At a preliminary hearing at Tompkins County Supreme Court on Wednesday, Judge Eugene Faughnan said Cornell’s policy guiding sexual assault investigation is flawed and should be amended.
Attorney Alan Sash, representing a client identified as John Doe, alleged at the hearing that Cornell University mishandled his client’s sexual assault claim because of his gender, calling it “shameful” that Cornell tried to get the lawsuit thrown out.
Doe’s lawsuit alleges that when he and another student, identified as Jane Roe, accused each other of sexual assault, Cornell’s Title IX coordinator, Sarah Affel, assigned a Title IX investigator to the case who was “biased and one-sided” and “abusive, insensitive and disrespectful to [Doe] during an interview.”

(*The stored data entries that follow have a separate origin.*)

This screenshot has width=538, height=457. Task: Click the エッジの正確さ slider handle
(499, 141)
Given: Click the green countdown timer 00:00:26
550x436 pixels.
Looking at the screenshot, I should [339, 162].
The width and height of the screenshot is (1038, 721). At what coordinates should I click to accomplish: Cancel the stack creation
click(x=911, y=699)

When Doe alerted Affel on Oct. 2 that he was filing a sex discrimination claim against the investigator, the Title IX office said the sex discrimination complaint would not be reviewed until the sexual assault investigations were complete, the lawsuit claims.

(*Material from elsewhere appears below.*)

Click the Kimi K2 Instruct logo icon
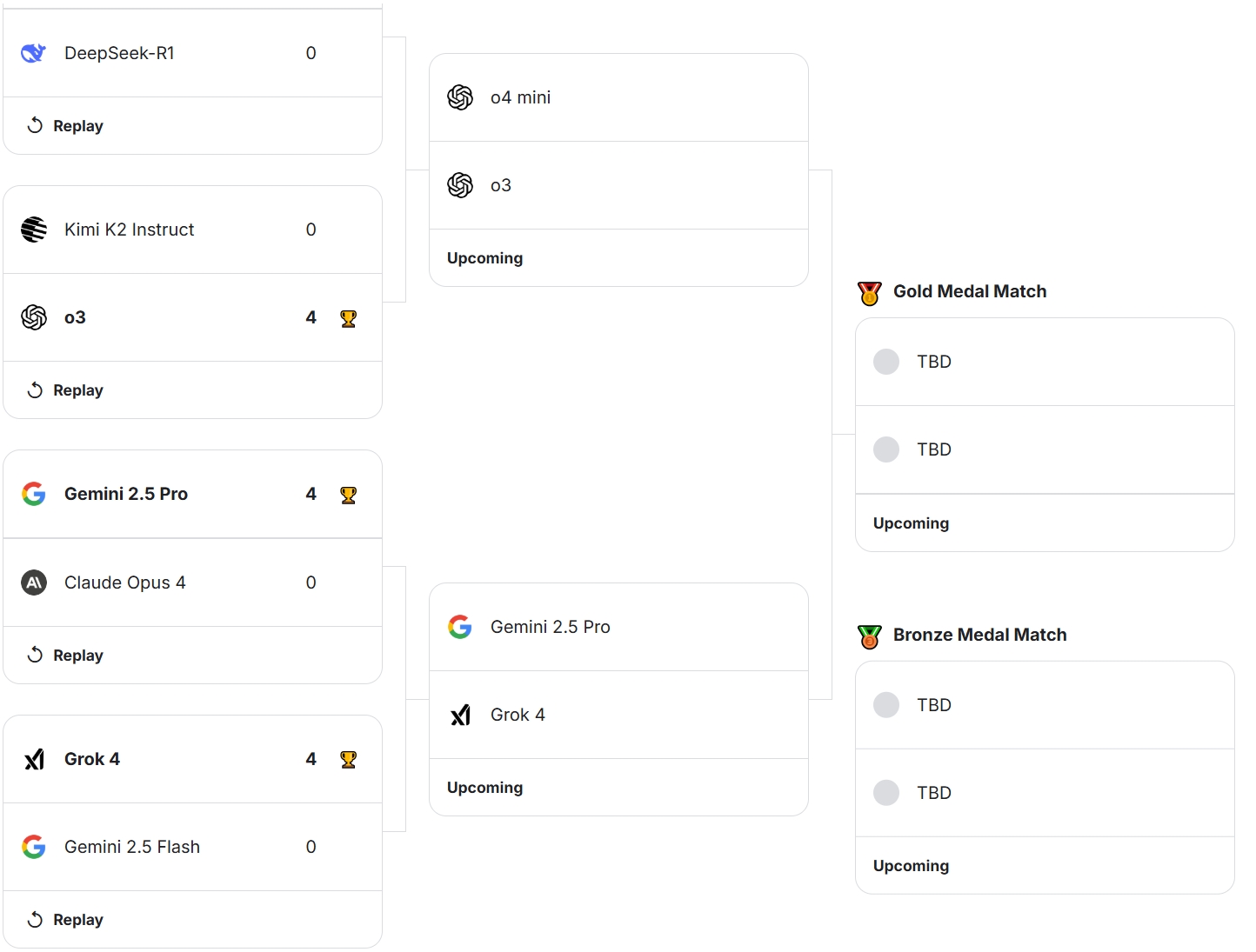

Doe claims that Cornell’s delay violates federal law mandating “prompt” investigations, in addition to University policy 6.4, which establishes guidelines for investigations of discrimination, sexual harassment, sexual assault and violence.

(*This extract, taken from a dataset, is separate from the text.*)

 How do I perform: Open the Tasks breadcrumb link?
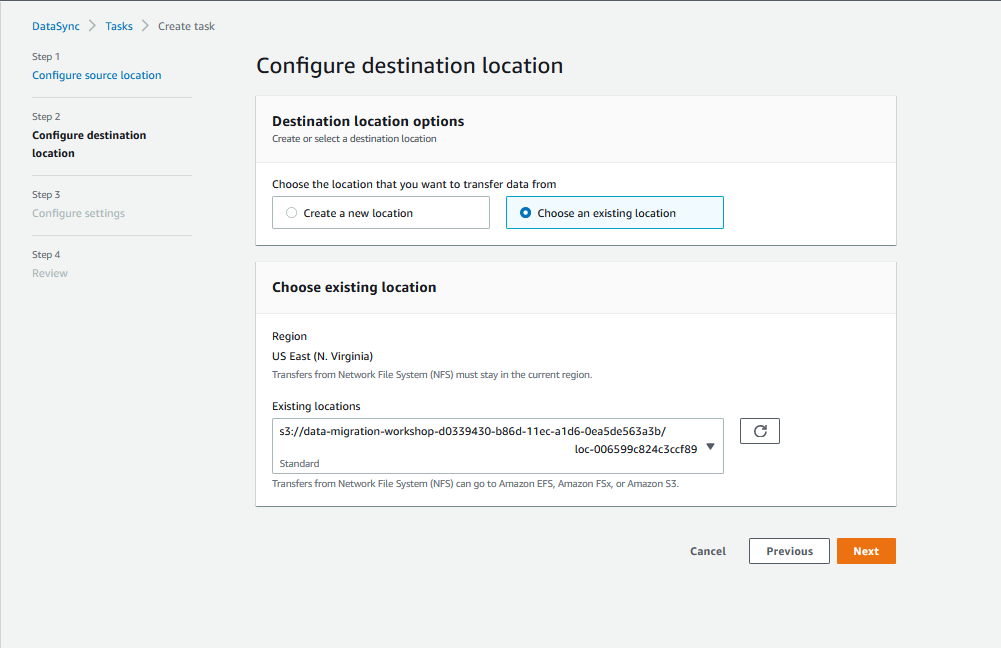click(119, 26)
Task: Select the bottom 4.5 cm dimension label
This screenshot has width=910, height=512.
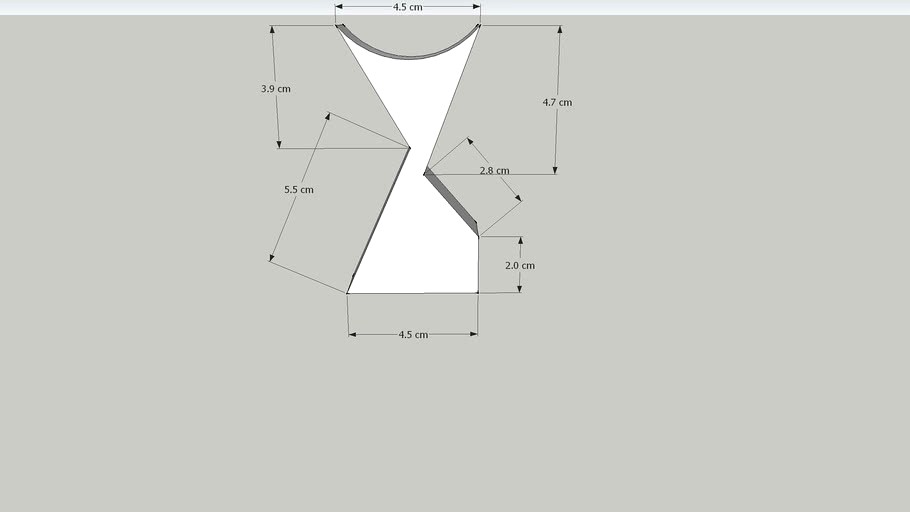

At Wednesday’s hearing, Judge Faughnan asked the Cornell representation why there was a delay in the investigation of the discrimination complaint.
“If a student uses a racial epithet against another, do we wait for the grade period?” he asked.
Cornell said the example was not an issue of discrimination, but of harassment, adding that handling the discrimination filing immediately would set a bad precedent and allow students to claim discrimination to circumvent policy.
Sash disagreed, saying a jury should know if an investigator is biased and adding that Cornell’s argument allows investigators to discriminate against students without consequence.
“Waiting until Jane Roe’s investigation was complete had no basis,” Sash said. “That was an ad hoc decision by Title IX staff.”
After hearing both arguments, Judge Faughnan said Cornell’s policy 6.4 is neither immediate nor direct, as it suggests, and should be updated. Faughnan also questioned why Cornell is arguing to have the case dismissed, adding that if the university was confident no discrimination took place, they should not be concerned with the lawsuit.